#1ReasonWhy: Thoughts and Link Round-Up

An interesting conversation thread happened on Twitter last week. Someone who works at Kickstarter as the specialist for games projects asked why there are so few women working in the games industry. It’s a huge question, one that seemed like a borderline troll question, given this person’s apparent disingenuous and condescending attitude in his follow-up tweets. Despite that inauspicious start, the discussion eventually became interesting.

The conversation evolved when game designer Filamena Young used the hashtag #1ReasonWhy to talk about how the games industry excludes women. It spurred more women to chime in. Women tweeted about misogynistic office culture, their experiences of sexual harassment in the workplace, and other personal experiences of working in the industry while female.

The hashtag attracted a lot of attention. Most people were absolutely horrified at how bad it is for women working in the games industry. They had no idea. And why would they? More than one woman on the hashtag talked about a culture of fear in the industry and concern about losing their jobs if they did speak out.

I already wrote my #1ReasonWhy, more than four years ago, shortly after I started my second job in the videogame industry. It was published on this very blog. I was torn about whether to publish it in the first place. I feel that it’s much more important for this information to be a part of a public conversation, given that the incidents happened in public. Far better to point out sexism, racism, and anti-LGBT bigotry, and speak out against it than to remain silent and let the bigots believe that what they did was remotely acceptable. I’m glad more women are telling their stories.

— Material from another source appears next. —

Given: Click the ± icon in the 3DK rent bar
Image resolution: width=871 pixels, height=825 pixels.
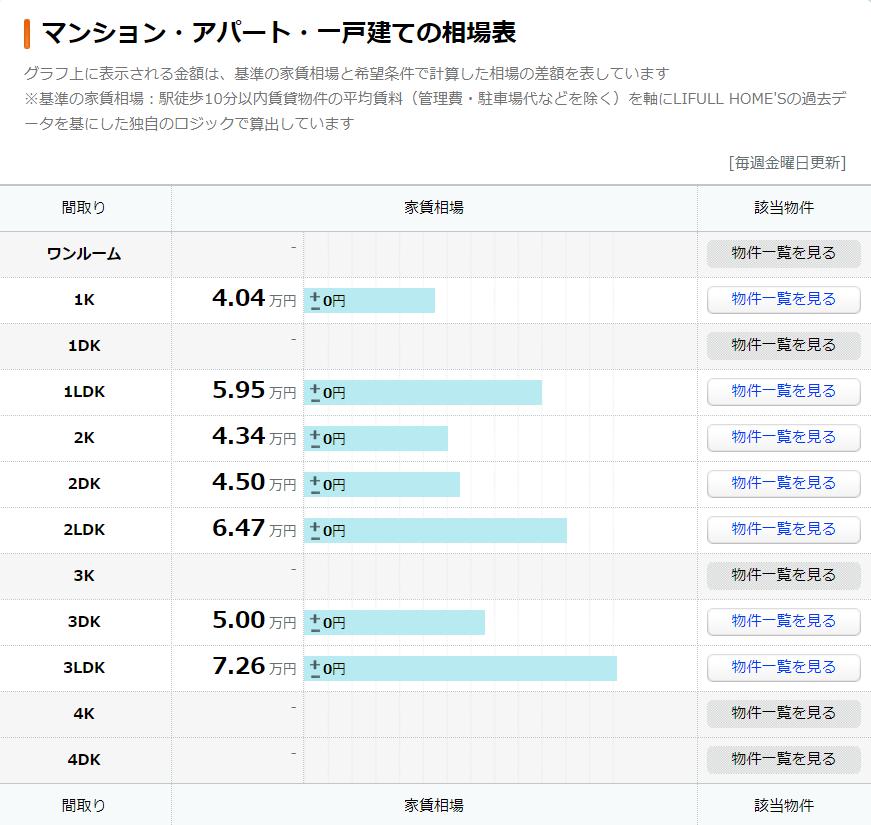Looking at the screenshot, I should pos(315,622).
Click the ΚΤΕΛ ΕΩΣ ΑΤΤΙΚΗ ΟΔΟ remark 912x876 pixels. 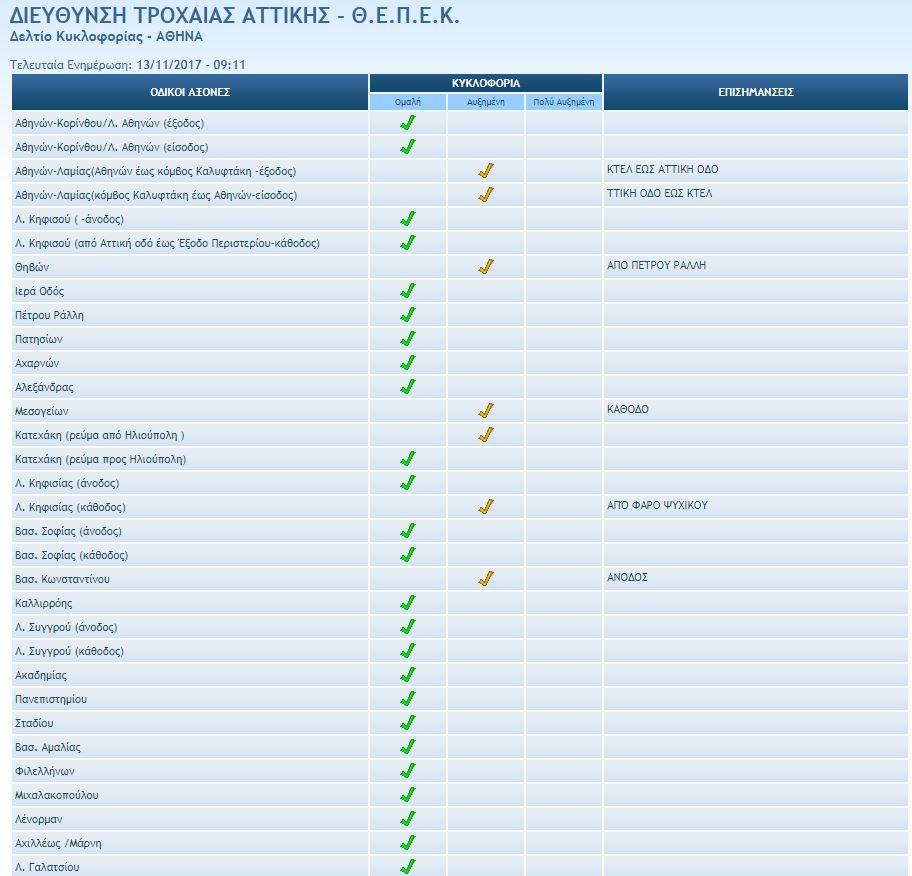662,170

With attention, the #1ReasonWhy conversation also compelled misogynistic men to derail and troll the discussion. They defended the status quo, attacked women for talking about their experiences, made sexist jokes in an attempt to be funny (but only proved that they’re sexist assholes) and generally behaved in a way that proved the very point of hashtag in the first place.

Several positive things came out of this cathartic conversation, however. The first was the hashtag #1ReasonMentors, where women in the industry could tweet their willingness to mentor and support women who seek to enter the games industry. The second was another hashtag, #1ReasontoBe, where women could discuss why they love working in the games industry. Filamena Young later created 1reasonwhy.net, a place to continue to raise visibility of women working in the  games industry, continue the discussion about the issues that women face in the industry, to spotlight women in the industry, and to help connect industry mentors with mentees.

I’m glad that women are leading this conversation and that it’s attracted mainstream media attention. This awareness and visibility is much-needed, given how slowly things are to change in the industry.